# [EXTRACT]
-----

IFN-γ production in cells from XLP patients in comparison with healthy individuals was studied in response to a variety of different stimuli. In initial experiments, responses in PBMCs from 3 XLP (P1, P2, and P3) individuals (with defined genetic lesions; “Materials and methods”) were analyzed by ELISPOT assays and compared with responses seen in control samples (C). Following PMA stimulation, cells from XLP patients showed high levels of IFN-γ production with profiles similar to that observed in healthy individuals, suggesting an intact capacity to produce IFN-γ (Figure 2A). Cells were then activated with more specific stimuli. In these specific receptor stimulation experiments we observed significant differences in IFN-γ production between controls and patient responses. After stimulation with CD3, CD3/2B4, and 2B4, significantly less IFN-γ secretion was observed in patient samples compared with controls (Figure 2B-C). One exception to this was P3 (who was EBV seronegative at the time of analysis), who showed an increased IFN-γ response following CD3 stimulation. His responses to CD3/2B4 and 2B4 were similar to the other patients. Cells were then stimulated with autologous EBV-immortalized LCLs and again the IFN-γ was decreased in all patients, except in P3 who was EBV seronegative and where no spots were observed—this would be expected due to lack of memory to EBV (Figure 2C). Cells were also stimulated with CD28, CD3/CD28, SLAM, or CD3/SLAM, but no differences were observed between control individuals and XLP patients (data not shown).

EBV–T-cell line function in XLP and reconstitution of defects following SAP gene transfer

It has been postulated that the cellular pathogenesis of XLP may reside in abnormal function of EBV–T-cell lines and in their inability to control EBV infection. Previous reports, performed before the identification of the SAP gene defect, are inconclusive with certain studies demonstrating that cytokine secretion and cytotoxicity are abnormal and others suggesting that both functions are intact. We examined whether introducing expression of the SAP gene into EBV–T-cell lines from XLP patients (known to lack SAP expression) could restore these observed functional defects. We transduced EBV–T-cell lines from XLP patients P1 and P2 (CTLP1 and CTLP2) with a retroviral vector encoding the SAP cDNA and the reporter eGFP (SAP-transduced cells designated S + CTLP1 and S + CTLP2). Transduced EBV–T-cell lines were analyzed and showed the same phenotypic characteristics as the parent cell lines (data not shown). The expression of eGFP and SAP in the transduced cell lines was confirmed by flow cytometric and immunoblot analysis, respectively (Figure 3A-B). The percentage of cells transduced was approximately 45%, and these cells were purified by FACS for use in the reconstitution experiments described in Figures 4 and 5.

-----

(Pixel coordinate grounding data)
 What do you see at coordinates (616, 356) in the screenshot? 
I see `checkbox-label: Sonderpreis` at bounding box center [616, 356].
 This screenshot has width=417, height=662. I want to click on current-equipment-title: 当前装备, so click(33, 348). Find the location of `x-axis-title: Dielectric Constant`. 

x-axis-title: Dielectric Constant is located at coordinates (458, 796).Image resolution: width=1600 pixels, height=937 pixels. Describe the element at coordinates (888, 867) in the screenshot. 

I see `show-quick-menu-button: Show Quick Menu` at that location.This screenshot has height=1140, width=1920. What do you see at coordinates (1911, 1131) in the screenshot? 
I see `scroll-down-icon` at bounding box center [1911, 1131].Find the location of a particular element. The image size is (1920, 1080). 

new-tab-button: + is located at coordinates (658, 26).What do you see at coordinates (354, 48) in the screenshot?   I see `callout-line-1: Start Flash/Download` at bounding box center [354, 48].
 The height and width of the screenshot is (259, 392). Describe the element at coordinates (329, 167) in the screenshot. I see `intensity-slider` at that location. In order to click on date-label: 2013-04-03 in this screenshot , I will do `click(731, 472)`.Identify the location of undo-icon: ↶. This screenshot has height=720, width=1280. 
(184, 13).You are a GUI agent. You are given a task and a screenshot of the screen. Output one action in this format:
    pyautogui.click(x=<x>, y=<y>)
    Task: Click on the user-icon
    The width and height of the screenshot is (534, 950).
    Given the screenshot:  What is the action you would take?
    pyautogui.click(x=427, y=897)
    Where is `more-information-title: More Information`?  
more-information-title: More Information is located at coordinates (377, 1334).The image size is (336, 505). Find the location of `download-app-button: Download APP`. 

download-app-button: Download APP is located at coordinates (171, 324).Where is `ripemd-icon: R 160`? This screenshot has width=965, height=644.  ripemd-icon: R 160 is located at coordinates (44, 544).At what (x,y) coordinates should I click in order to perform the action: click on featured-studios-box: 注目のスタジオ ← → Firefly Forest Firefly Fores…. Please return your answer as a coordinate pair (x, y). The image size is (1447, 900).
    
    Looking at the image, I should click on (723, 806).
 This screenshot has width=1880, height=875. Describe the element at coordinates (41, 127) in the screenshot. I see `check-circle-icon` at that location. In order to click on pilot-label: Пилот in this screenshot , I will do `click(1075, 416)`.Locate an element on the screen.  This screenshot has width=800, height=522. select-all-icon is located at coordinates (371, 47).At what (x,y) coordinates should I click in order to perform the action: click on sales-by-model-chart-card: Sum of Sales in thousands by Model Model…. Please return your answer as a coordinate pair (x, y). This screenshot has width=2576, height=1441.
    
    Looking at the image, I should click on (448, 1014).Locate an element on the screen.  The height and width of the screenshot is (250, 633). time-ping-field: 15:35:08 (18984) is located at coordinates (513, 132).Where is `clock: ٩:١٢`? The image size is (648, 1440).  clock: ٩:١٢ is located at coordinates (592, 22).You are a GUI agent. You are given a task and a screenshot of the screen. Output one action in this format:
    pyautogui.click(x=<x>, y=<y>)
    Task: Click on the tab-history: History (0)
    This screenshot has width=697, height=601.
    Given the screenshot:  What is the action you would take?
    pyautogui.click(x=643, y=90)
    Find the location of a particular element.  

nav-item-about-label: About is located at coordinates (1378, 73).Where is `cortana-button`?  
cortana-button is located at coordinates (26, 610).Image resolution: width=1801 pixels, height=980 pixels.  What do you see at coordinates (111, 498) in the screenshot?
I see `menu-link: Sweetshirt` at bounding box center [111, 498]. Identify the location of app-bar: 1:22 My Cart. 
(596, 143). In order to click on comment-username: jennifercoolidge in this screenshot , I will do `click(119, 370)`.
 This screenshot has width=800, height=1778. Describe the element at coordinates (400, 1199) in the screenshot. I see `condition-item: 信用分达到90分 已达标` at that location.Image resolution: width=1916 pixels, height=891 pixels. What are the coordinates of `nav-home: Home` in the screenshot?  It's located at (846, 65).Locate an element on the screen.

-----

# [COMPLETE THE FOLLOWING]
(1) According to the excerpt, roughly what percentage of cells was transduced?
(2) For each statement, say whether the excerpt agrees (yes or no), and quote the words that decide it.
(a) After PMA stimulation, cells from XLP patients produced high levels of IFN-γ.
(b) Stimulation with SLAM revealed differences between control individuals and XLP patients.
(c) P3 was EBV seronegative at the time of analysis.
The rows aren't needed for any of this work.

# [ANSWERS TO THE PROBLEMS]
(1) Approximately 45%.

(2)
(a) Yes: "Following PMA stimulation, cells from XLP patients showed high levels of IFN-γ production"
(b) No: "Cells were also stimulated with CD28, CD3/CD28, SLAM, or CD3/SLAM, but no differences were observed between control individuals and XLP patients"
(c) Yes: "P3 (who was EBV seronegative at the time of analysis)"